ACTIVITY: Give back the entire listing below, unaltered.

DATA SHOWN:
★ ★ ★ ★ ★
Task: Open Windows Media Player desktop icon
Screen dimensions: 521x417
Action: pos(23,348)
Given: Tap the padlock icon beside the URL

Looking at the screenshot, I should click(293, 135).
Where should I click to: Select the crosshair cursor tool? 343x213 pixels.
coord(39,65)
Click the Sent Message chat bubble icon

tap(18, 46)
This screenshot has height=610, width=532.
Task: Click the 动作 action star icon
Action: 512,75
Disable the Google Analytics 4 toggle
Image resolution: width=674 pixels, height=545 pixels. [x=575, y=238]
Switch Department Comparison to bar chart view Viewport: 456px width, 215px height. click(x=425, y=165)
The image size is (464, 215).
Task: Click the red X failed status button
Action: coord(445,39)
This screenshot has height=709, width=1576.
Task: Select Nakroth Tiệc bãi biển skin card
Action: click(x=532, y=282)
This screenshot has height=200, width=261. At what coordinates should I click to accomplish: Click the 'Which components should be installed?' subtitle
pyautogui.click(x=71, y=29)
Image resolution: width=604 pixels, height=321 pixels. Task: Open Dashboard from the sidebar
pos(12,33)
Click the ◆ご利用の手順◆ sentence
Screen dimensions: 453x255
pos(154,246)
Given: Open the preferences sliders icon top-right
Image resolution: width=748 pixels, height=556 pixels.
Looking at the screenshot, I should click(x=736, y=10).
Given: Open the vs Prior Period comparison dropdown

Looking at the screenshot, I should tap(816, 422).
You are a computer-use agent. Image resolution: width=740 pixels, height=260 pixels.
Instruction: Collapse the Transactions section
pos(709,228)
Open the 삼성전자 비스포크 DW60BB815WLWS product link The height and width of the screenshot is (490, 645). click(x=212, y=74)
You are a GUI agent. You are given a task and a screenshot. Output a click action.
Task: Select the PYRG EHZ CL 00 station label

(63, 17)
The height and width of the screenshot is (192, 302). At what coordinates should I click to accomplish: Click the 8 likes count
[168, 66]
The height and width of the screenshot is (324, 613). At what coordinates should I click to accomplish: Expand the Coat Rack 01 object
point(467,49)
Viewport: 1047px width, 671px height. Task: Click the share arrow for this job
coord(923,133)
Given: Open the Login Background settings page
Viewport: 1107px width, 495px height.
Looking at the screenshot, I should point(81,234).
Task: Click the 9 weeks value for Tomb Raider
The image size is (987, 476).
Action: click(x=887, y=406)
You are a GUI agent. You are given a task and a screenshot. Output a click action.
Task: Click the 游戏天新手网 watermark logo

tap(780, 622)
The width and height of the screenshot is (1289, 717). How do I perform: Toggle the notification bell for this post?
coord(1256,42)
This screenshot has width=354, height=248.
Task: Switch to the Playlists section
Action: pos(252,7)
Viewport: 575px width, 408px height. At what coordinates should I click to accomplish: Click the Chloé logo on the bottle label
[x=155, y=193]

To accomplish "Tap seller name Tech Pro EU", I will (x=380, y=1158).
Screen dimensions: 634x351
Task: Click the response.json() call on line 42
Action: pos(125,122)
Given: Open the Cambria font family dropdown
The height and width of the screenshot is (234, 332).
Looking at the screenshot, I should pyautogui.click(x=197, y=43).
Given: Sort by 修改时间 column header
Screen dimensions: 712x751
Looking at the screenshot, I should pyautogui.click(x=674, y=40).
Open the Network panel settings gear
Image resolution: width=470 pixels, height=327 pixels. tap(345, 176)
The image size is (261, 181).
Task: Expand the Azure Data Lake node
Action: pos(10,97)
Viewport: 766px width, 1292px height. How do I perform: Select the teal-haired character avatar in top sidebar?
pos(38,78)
★ ★ ★ ★ ★
RESPONSE AREA:
Task: Open Windows Media Player desktop icon
Screen dimensions: 521x417
Action: pos(23,348)
Given: Tap the padlock icon beside the URL

Looking at the screenshot, I should click(293, 135).
Where should I click to: Select the crosshair cursor tool? 343x213 pixels.
coord(39,65)
Click the Sent Message chat bubble icon

tap(18, 46)
This screenshot has height=610, width=532.
Task: Click the 动作 action star icon
Action: 512,75
Disable the Google Analytics 4 toggle
Image resolution: width=674 pixels, height=545 pixels. [x=575, y=238]
Switch Department Comparison to bar chart view Viewport: 456px width, 215px height. click(x=425, y=165)
The image size is (464, 215).
Task: Click the red X failed status button
Action: coord(445,39)
This screenshot has height=709, width=1576.
Task: Select Nakroth Tiệc bãi biển skin card
Action: click(x=532, y=282)
This screenshot has height=200, width=261. At what coordinates should I click to accomplish: Click the 'Which components should be installed?' subtitle
pyautogui.click(x=71, y=29)
Image resolution: width=604 pixels, height=321 pixels. Task: Open Dashboard from the sidebar
pos(12,33)
Click the ◆ご利用の手順◆ sentence
Screen dimensions: 453x255
pos(154,246)
Given: Open the preferences sliders icon top-right
Image resolution: width=748 pixels, height=556 pixels.
Looking at the screenshot, I should click(x=736, y=10).
Given: Open the vs Prior Period comparison dropdown

Looking at the screenshot, I should tap(816, 422).
You are a computer-use agent. Image resolution: width=740 pixels, height=260 pixels.
Instruction: Collapse the Transactions section
pos(709,228)
Open the 삼성전자 비스포크 DW60BB815WLWS product link The height and width of the screenshot is (490, 645). click(x=212, y=74)
You are a GUI agent. You are given a task and a screenshot. Output a click action.
Task: Select the PYRG EHZ CL 00 station label

(63, 17)
The height and width of the screenshot is (192, 302). At what coordinates should I click to accomplish: Click the 8 likes count
[168, 66]
The height and width of the screenshot is (324, 613). At what coordinates should I click to accomplish: Expand the Coat Rack 01 object
point(467,49)
Viewport: 1047px width, 671px height. Task: Click the share arrow for this job
coord(923,133)
Given: Open the Login Background settings page
Viewport: 1107px width, 495px height.
Looking at the screenshot, I should point(81,234).
Task: Click the 9 weeks value for Tomb Raider
The image size is (987, 476).
Action: click(x=887, y=406)
You are a GUI agent. You are given a task and a screenshot. Output a click action.
Task: Click the 游戏天新手网 watermark logo

tap(780, 622)
The width and height of the screenshot is (1289, 717). How do I perform: Toggle the notification bell for this post?
coord(1256,42)
This screenshot has width=354, height=248.
Task: Switch to the Playlists section
Action: pos(252,7)
Viewport: 575px width, 408px height. At what coordinates should I click to accomplish: Click the Chloé logo on the bottle label
[x=155, y=193]

To accomplish "Tap seller name Tech Pro EU", I will (x=380, y=1158).
Screen dimensions: 634x351
Task: Click the response.json() call on line 42
Action: pos(125,122)
Given: Open the Cambria font family dropdown
The height and width of the screenshot is (234, 332).
Looking at the screenshot, I should pyautogui.click(x=197, y=43).
Given: Sort by 修改时间 column header
Screen dimensions: 712x751
Looking at the screenshot, I should pyautogui.click(x=674, y=40).
Open the Network panel settings gear
Image resolution: width=470 pixels, height=327 pixels. tap(345, 176)
The image size is (261, 181).
Task: Expand the Azure Data Lake node
Action: pos(10,97)
Viewport: 766px width, 1292px height. How do I perform: Select the teal-haired character avatar in top sidebar?
pos(38,78)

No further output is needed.